• _TASK REQUIREMENTS_: Convert the records from the line with "Switch to the Build Settings tab" up to and including the line with "Action: (61, 22)" into a JSON list of strings, one string per line, skipping blank lines and leaving out the pictures.

• _Rows showing where targets appear_:
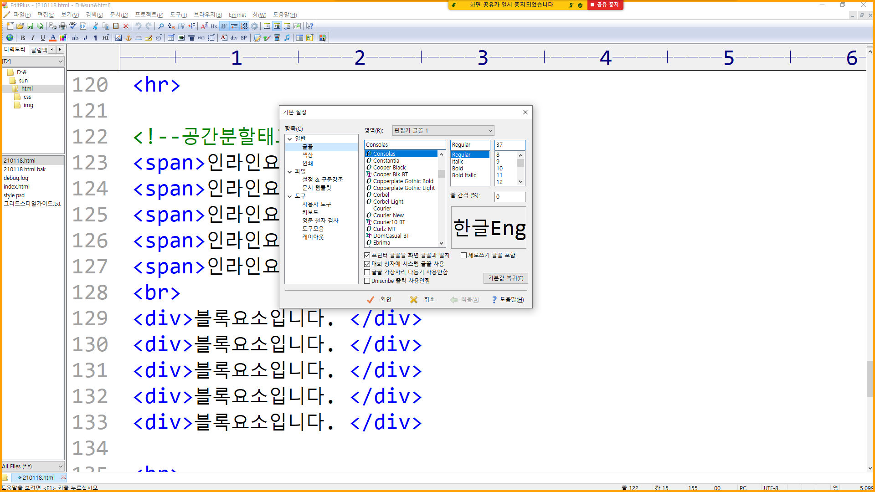Click the Font color toolbar icon

(53, 38)
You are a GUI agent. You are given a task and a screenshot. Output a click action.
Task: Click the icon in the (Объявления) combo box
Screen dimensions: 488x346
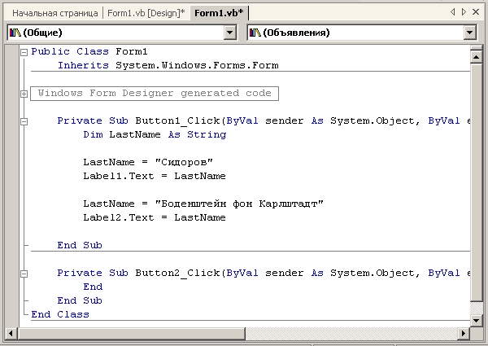point(255,33)
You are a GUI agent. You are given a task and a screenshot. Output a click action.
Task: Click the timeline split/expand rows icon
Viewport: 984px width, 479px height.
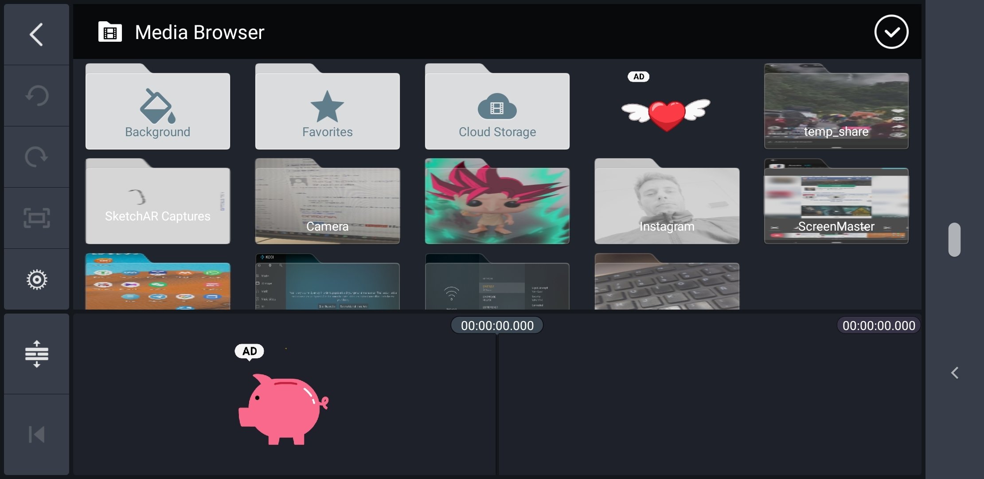[x=35, y=353]
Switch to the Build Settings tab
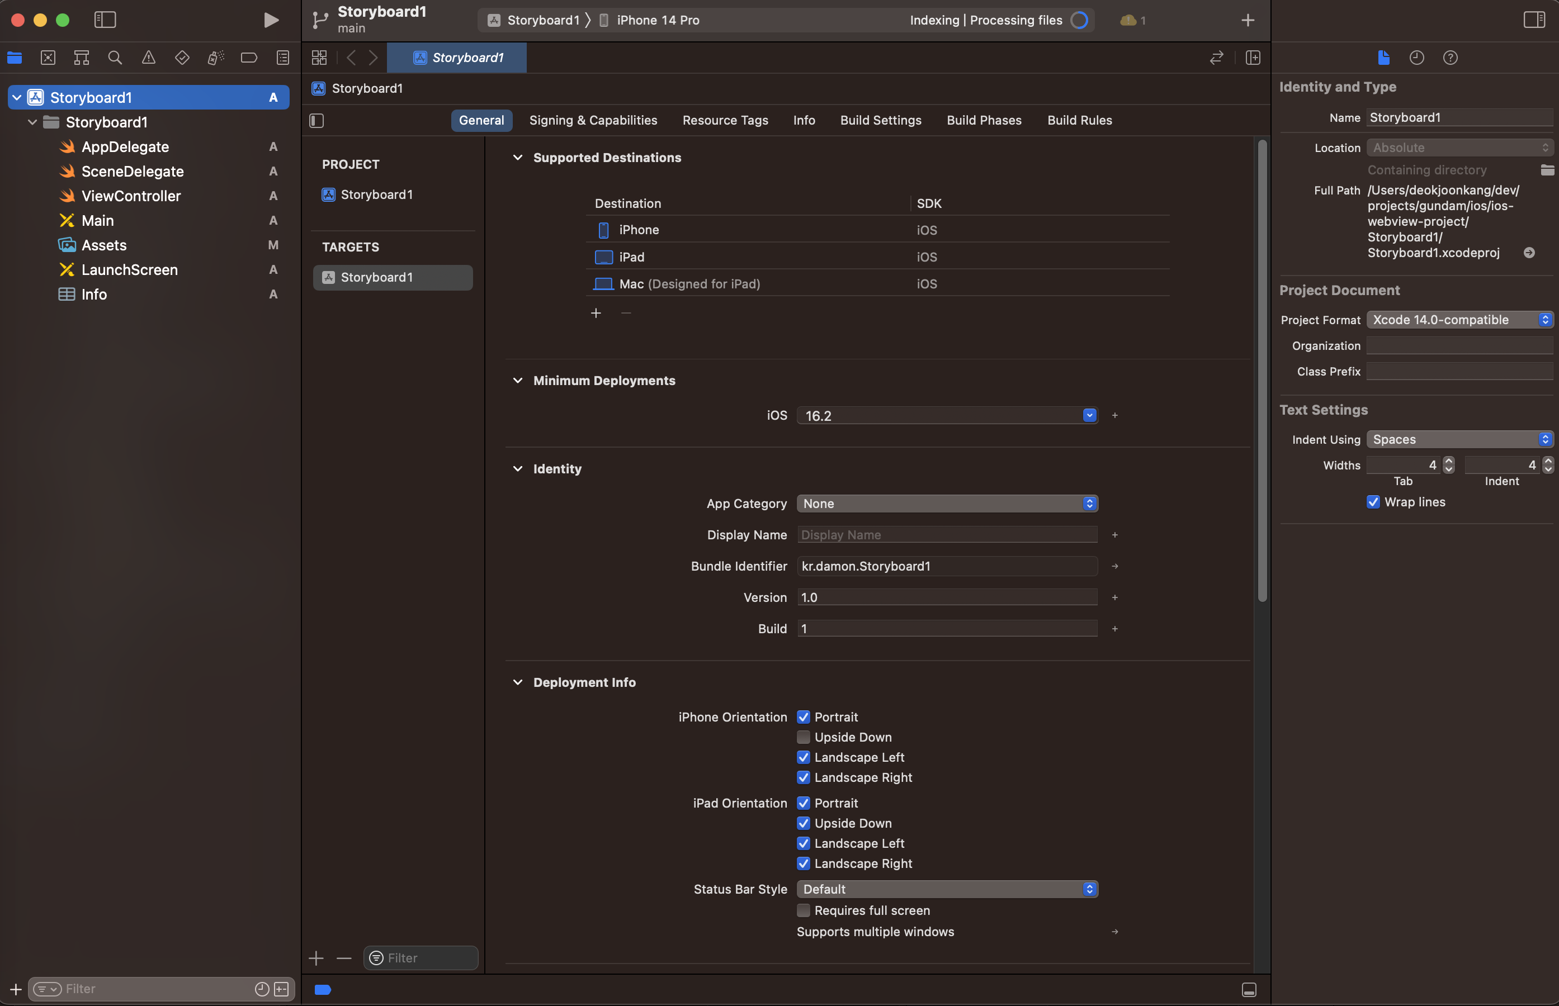The width and height of the screenshot is (1559, 1006). (880, 120)
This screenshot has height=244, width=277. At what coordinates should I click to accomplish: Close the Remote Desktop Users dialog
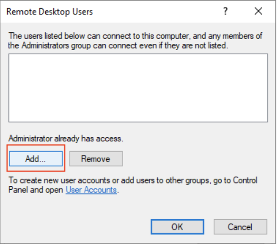click(x=258, y=11)
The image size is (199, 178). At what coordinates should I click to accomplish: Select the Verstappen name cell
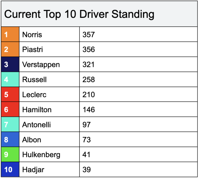49,65
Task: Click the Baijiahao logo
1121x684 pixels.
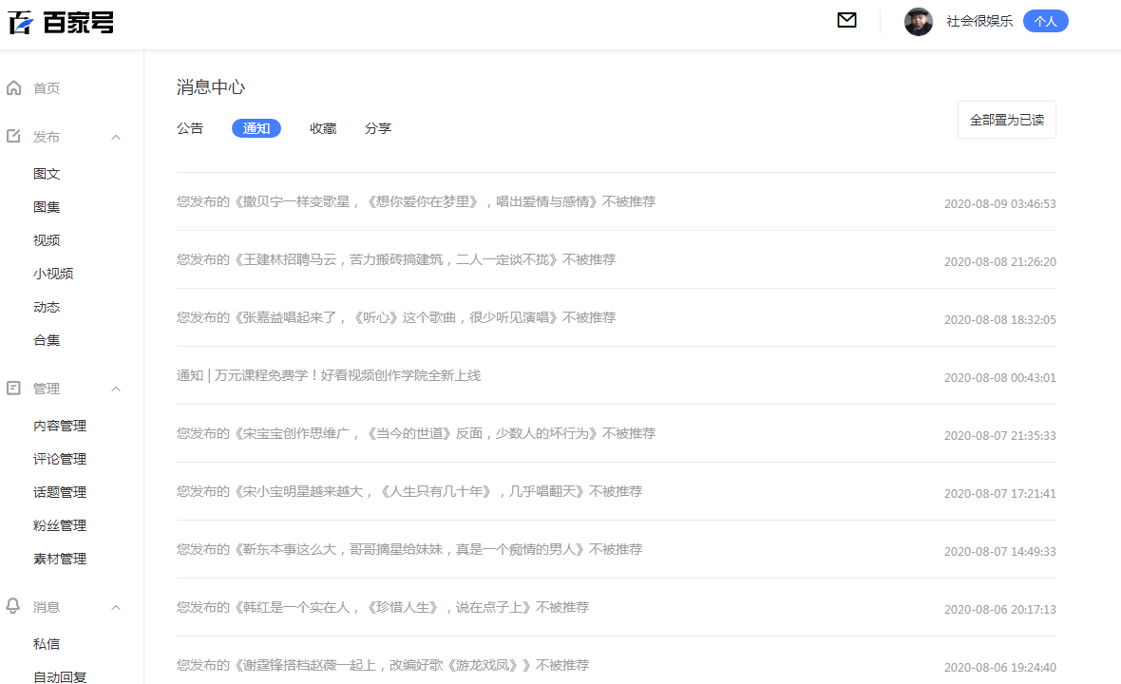Action: (61, 22)
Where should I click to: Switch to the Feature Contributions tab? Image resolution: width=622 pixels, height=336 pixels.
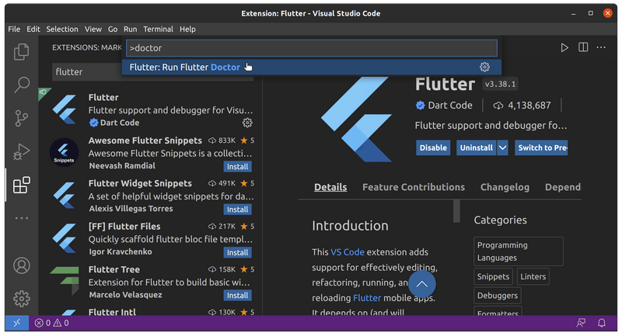pyautogui.click(x=413, y=187)
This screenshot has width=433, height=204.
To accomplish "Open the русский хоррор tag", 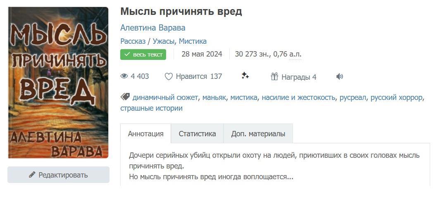I will [x=396, y=97].
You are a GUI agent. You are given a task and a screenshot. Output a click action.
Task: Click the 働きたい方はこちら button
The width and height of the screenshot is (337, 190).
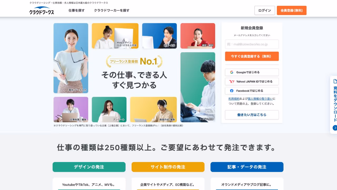[x=252, y=115]
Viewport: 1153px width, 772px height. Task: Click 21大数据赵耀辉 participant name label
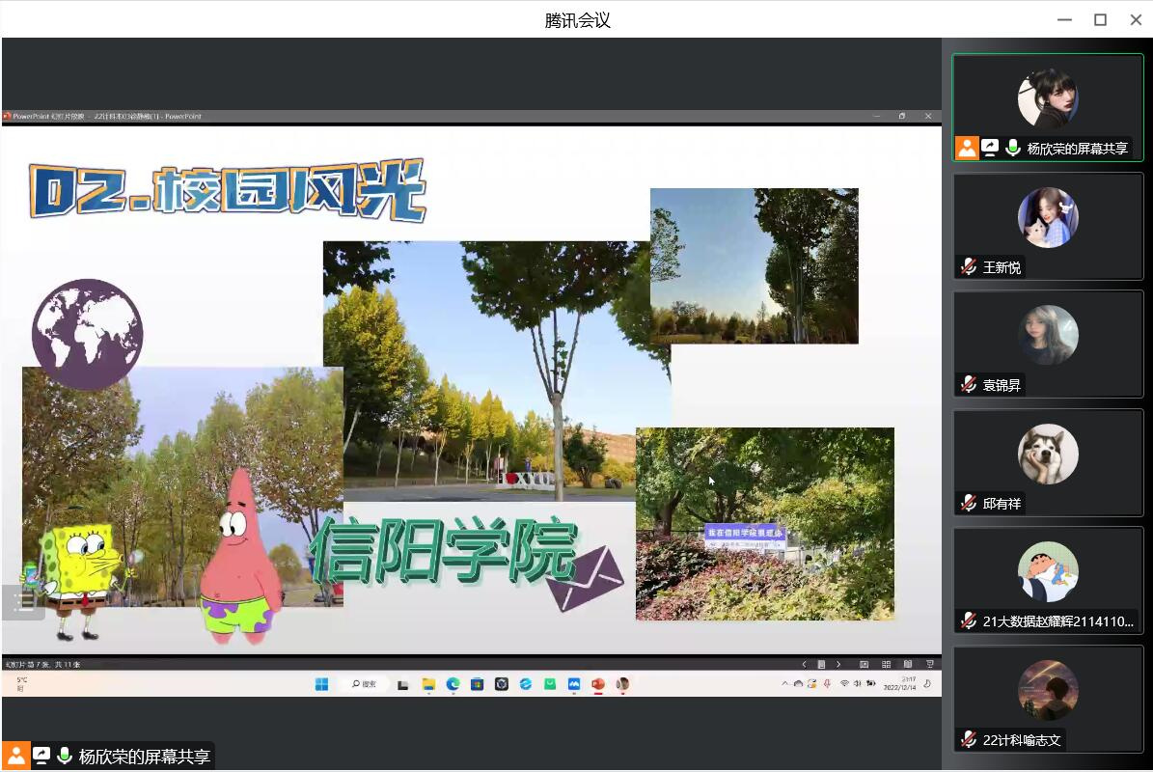tap(1057, 621)
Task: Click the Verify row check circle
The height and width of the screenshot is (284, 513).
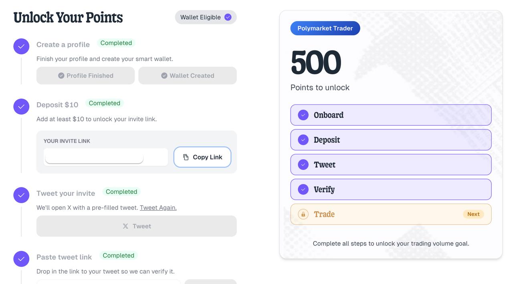Action: (303, 189)
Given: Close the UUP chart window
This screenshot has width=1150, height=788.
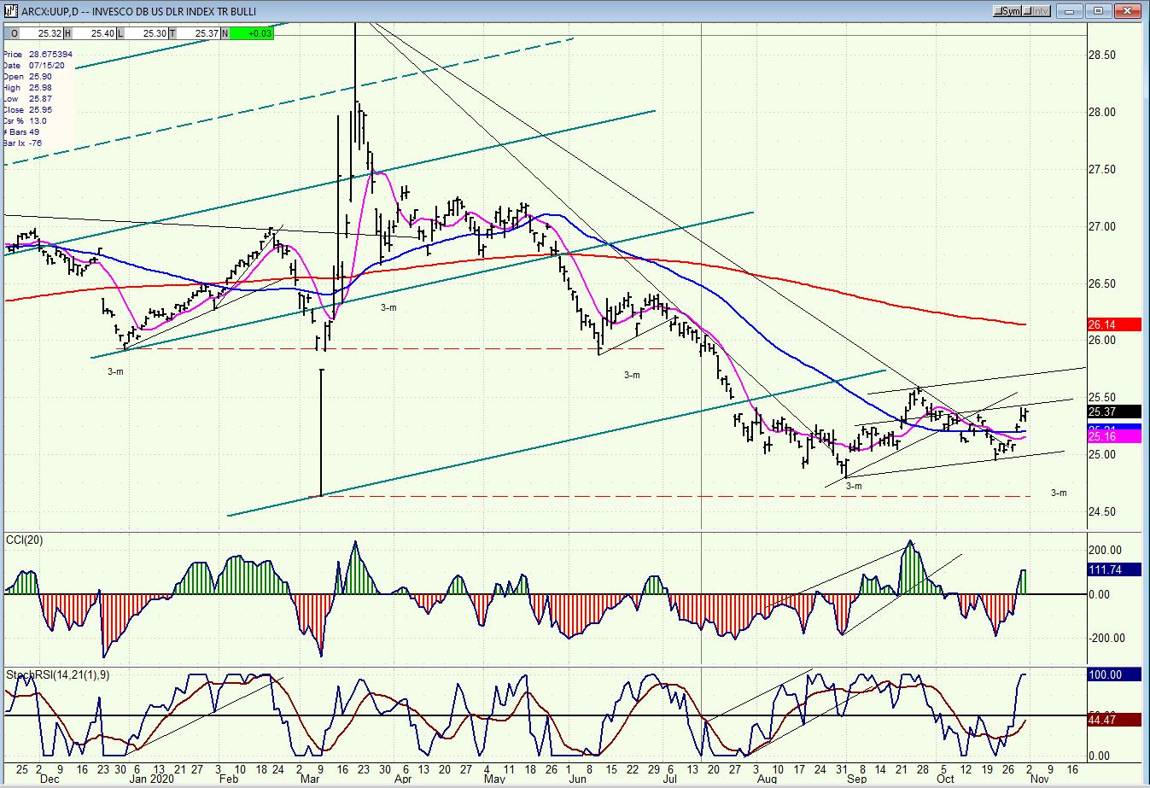Looking at the screenshot, I should pyautogui.click(x=1127, y=11).
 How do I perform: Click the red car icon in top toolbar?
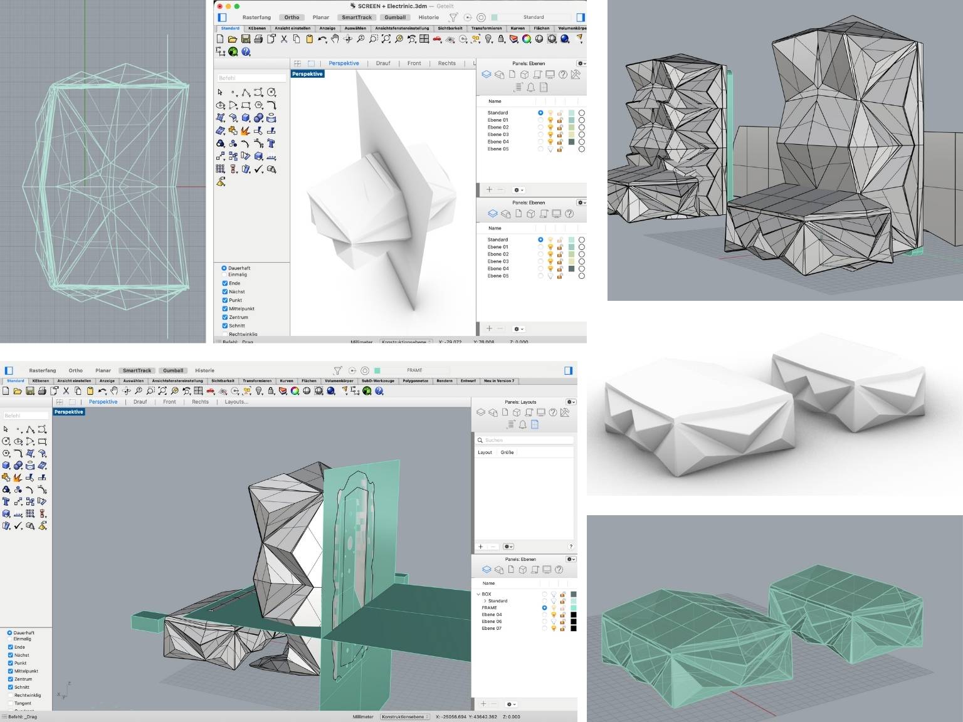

• _SOLVED EXERCISE_:
[
  "Switch to the Build Settings tab",
  "The width and height of the screenshot is (1559, 1006). (880, 120)",
  "This screenshot has height=244, width=277. At what coordinates should I click to accomplish: Close the Remote Desktop Users dialog",
  "click(x=258, y=11)",
  "The image size is (199, 178). At what coordinates should I click to accomplish: Select the Verstappen name cell",
  "49,65",
  "Task: Click the Baijiahao logo",
  "1121x684 pixels.",
  "Action: (61, 22)"
]